Links zur Rezension Vorbemerkung:Mit den beiden Cathay-Büchern betritt die 3rd Edition von Earthdawn Neuland: Während die bisher veröffentlichten Titel entweder Neuauflagen von älteren FASA-Büchern waren bzw. auf den alten Publikationen aufbauten, kommen jetzt Bände, die komplett nagelneuen Inhalt vorzuweisen haben.
Erstmals in der Geschichte von Earthdawn wird Cathay, das sagenumwobene Land im Osten, vorgestellt. Zwar wurde Cathay in vielen Earthdawn-Publikationen über die Jahre hinweg immer mal wieder am Rande angesprochen, aber noch nie gab es ausführliche Erläuterungen.
Das Kampagnenset trägt den Untertitel „Die fünf Königreiche“, da Cathay nach der überstandenen Plage und dem Tod des letzten Imperators von den Drachen in fünf einzelne Königreiche aufgeteilt wurde, deren Herrscher nunmehr versuchen, durch kriegerische Auseinandersetzung zu klären, wer von ihnen der neue Imperator werden soll. Bei Cathay handelt es sich um ein stark asiatisch inspiriertes Setting. Eigentlich bin ich kein großer Freund von asiatisch anmutenden Settings im Rollenspiel, aber gerade in Bezug auf Earthdawn habe ich schon häufiger Dinge auf mich wirken lassen, die ich sonst direkt abgelehnt oder im Laden stehen gelassen hätte. Bisher bin ich fast immer positiv überrascht worden. Außerdem habe ich mich noch wegen der besonderen Bedeutung von Drachen im asiatischen Kulturkreis auf das Cathay-Kampagnenset gefreut, da in Earthdawn Drachen eh schon eine wichtige Rolle spielen und diese sicherlich in Cathay noch mal bedeutender sind.

(Arbeitsaufträge):
(1) Welchen Untertitel trägt das Kampagnenset laut der Rezension zu Cathay?
(2) Schreiben Sie die Rezension zu Cathay bitte im Anschluss an ihren letzten Satz weiter.

(Material):
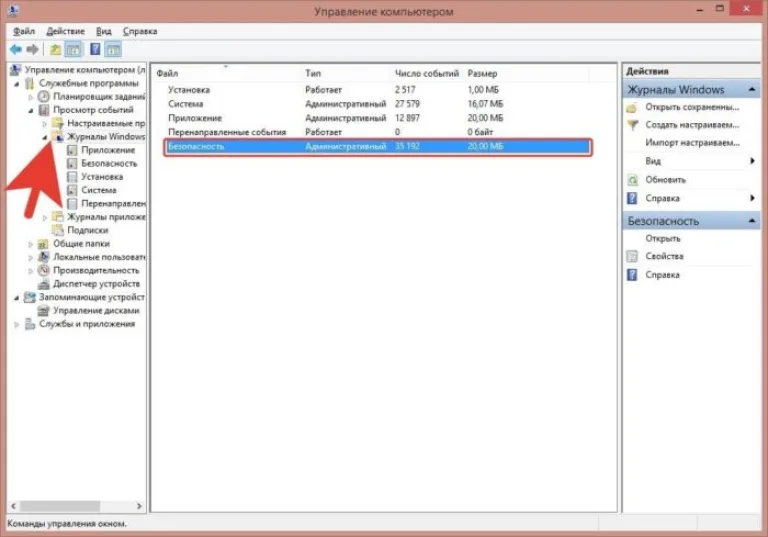Select the Безопасность log in the tree
Viewport: 768px width, 537px height.
point(109,163)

(Antworten):
(1) „Die fünf Königreiche“

(2)
Anmerkung: Das hier besprochene Buch stellt kein eigenständiges Kampagnen-Set im klassischen Sinne dar, also etwa in Form eines Kombiproduktes in einer Box, die sich an Spieler und Spielleiter gleichermaßen richtet. Stattdessen werden alle Informationen in zwei separat zu kaufende Bücher verpackt. Deren Benennung der üblichen Namensgebung folgt: Wie schon bei den Grundregeln, gibt es für Cathay sowohl einen Player’s Guide als auch einen Gamemaster’s Guide. Vorwegzunehmen ist allerdings, dass die Verteilung des Inhalts nicht hundertprozentig glücklich gelungen ist.
Diese Rezension widmet sich zunächst dem Cathay Player’s Guide (CPG).
Der Player’s Guide:Das Titelbild zeigt gleich an, in welche Richtung das Buch sich atmosphärisch entwickeln wird und gefällt mir ausgesprochen gut: Drachenstatuen am Rande einer Treppe, vor der ein Adept steht, der, in einen Kimono gehüllt, eine blutige Waffe in der Hand hält. Schon hier wird deutlich: Cathay ist mysteriös, schön und gefährlich. Das ansprechende Coverbild des CPG stammt von Paul Tobin und ist meiner Einschätzung nach keine Wiederverwendung eines alten Titelbildes, sondern ein neues Kunstwerk.
Auf den ersten Seiten des Bandes (Deckelinnenseite und erste normale Seite) sind zu Beginn und am Ende des Buches jeweils eine farbige Karte Cathays zu finden.
Auch die innere Gestaltung des Buches weicht leicht von dem ab, was man bisher aus den Bänden der 3rd Edition kennt. Neuere Zeichnungen, also keine Wiederverwendungen und andere Schriftarten und Designs finden sich hier. Aber die Zeichnungen sind gut, die Schriftarten passend und das Layout gelungen, sodass es an der Optik des Buches nichts zu meckern gibt. Festzuhalten bleibt, dass auch dieses Buch wieder auf normalem Papier und in schwarz-weiß daherkommt.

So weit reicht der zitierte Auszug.